Prosegue poi “Nebbiolo e Arneis, due vini ma anche sogno e progetto di un gruppo di produttori vinicoli che volevano dare una nuova identità al loro territorio. Impresa non facile, poiché quel territorio (la fascia collinare attorno al Tanaro, ai margini di Roero e Monferrato e ad un tiro di schioppo dalla Langa glamour) poteva sembrare non abbastanza importante per avere l’ambizione di entrare nel salotto buono. Noi però avevamo un sogno o forse semplicemente l’ostinazione di chi sa di avere dalla sua la forza del prodotto. Il viaggio per raggiungere la Diocg è stato complesso e pieno di ostacoli ma si fa qualcosa perché si crede che sia quella giusta… La Denominazione porta non solo risultati economici ma anche sociali e di valore, infatti l’identità di vocazione fa nascere sì imprese che hanno redditività sul territorio stesso ma, sulle lunghe distanze, ha anche una ricaduta sociale, poiché facilita il miglioramento delle persone a livello di pensieri, educazione e rispetto degli altri. Il vino è energia e vino buono fa buone persone.”.
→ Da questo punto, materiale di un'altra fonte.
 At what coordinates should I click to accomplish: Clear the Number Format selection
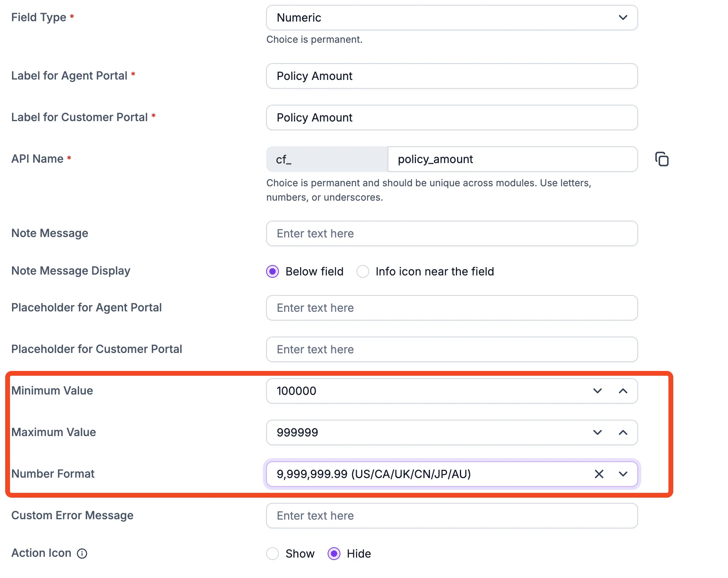599,474
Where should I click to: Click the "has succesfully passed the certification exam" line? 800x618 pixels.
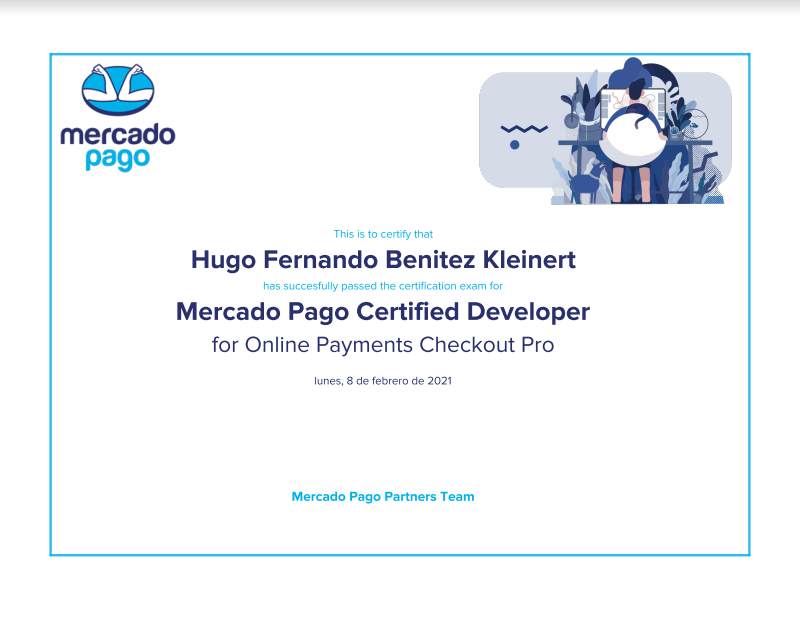tap(383, 286)
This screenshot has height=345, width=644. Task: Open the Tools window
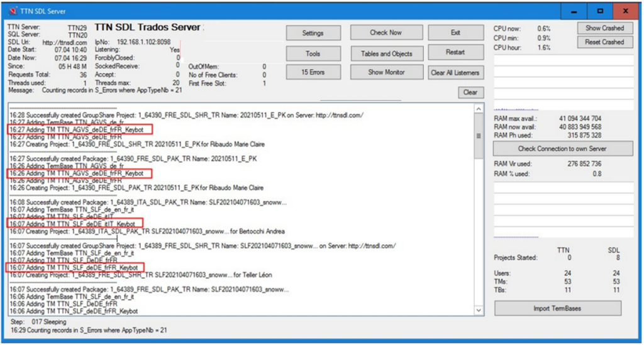[313, 53]
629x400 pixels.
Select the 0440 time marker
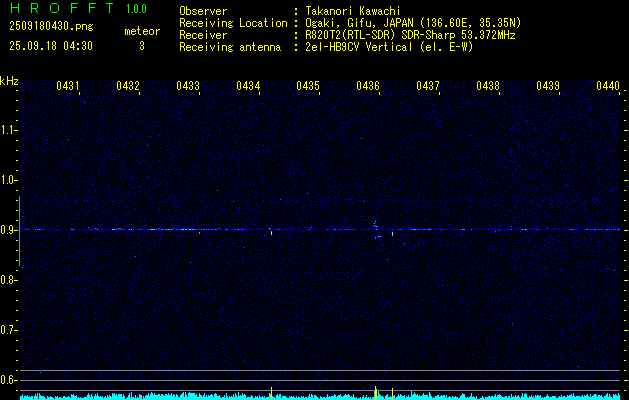[608, 86]
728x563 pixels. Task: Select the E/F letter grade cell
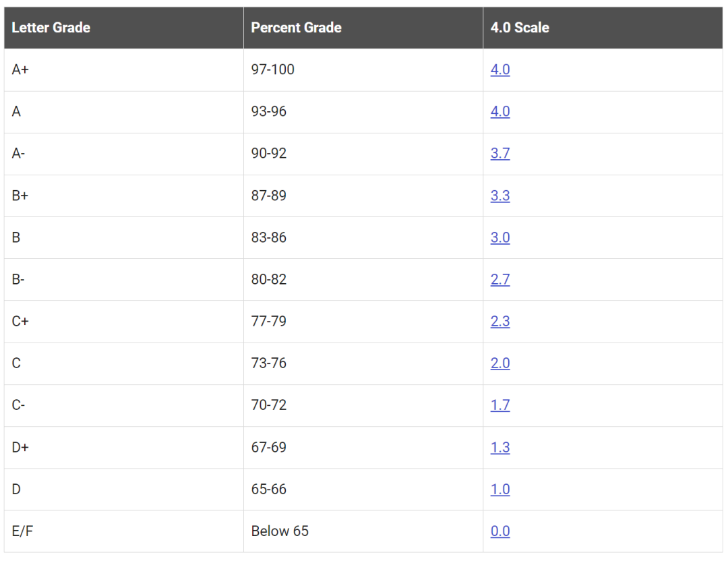pos(124,531)
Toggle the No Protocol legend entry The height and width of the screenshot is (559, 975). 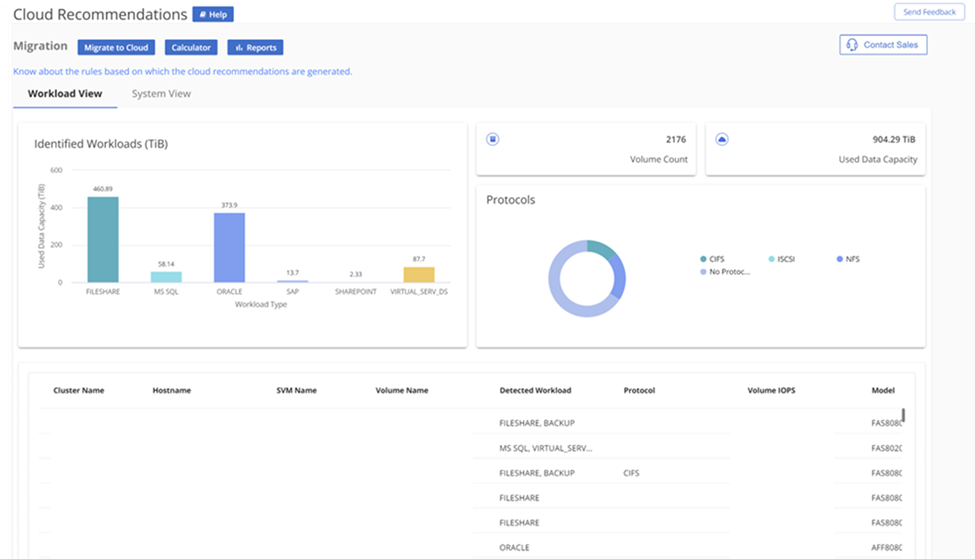[x=725, y=272]
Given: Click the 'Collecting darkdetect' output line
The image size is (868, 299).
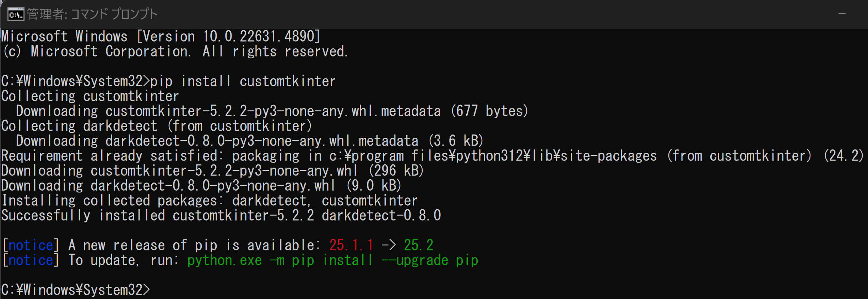Looking at the screenshot, I should 157,126.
Oggi, dal genio di Pescaja, prende vita una nuova visione economica, al suono di ‘pensa locale, agisci locale’, che si sviluppa partendo dal concetto del ‘glocal’ ma evolvendosi in una maniera tanto naturale quanto inaspettata. Il primo step prevedeva infatti l’idea di una focalizzazione territoriale del pensiero, che vedeva però il suo sviluppo attuativo in un mercato globale. Ora invece si mantiene l’iniziale focalizzazione territoriale ma non si guarda più al di fuori del territorio per la sua attuazione. Per intenderci, questa volta non è Maometto che va alla montagna, bensì la montagna che va a Maometto. In tal modo si possono trarre tutti i benefici del ‘pensa locale’, con la valorizzazione di un territorio naturalmente vocato, uniti però ai vantaggi del ‘agisci locale’, che porta appunto ad una fruizione non più solo del prodotto (certamente con il suo legame al territorio ed il carico di valori ed emozioni) ma anche direttamente di un territorio vivo e vitale, a cui non basta più l’approccio di una ‘visione da cartolina’ ma ha sete di contatti umani, a cui trasmettere colori, suoni, profumi, sensazioni e stati d’animo!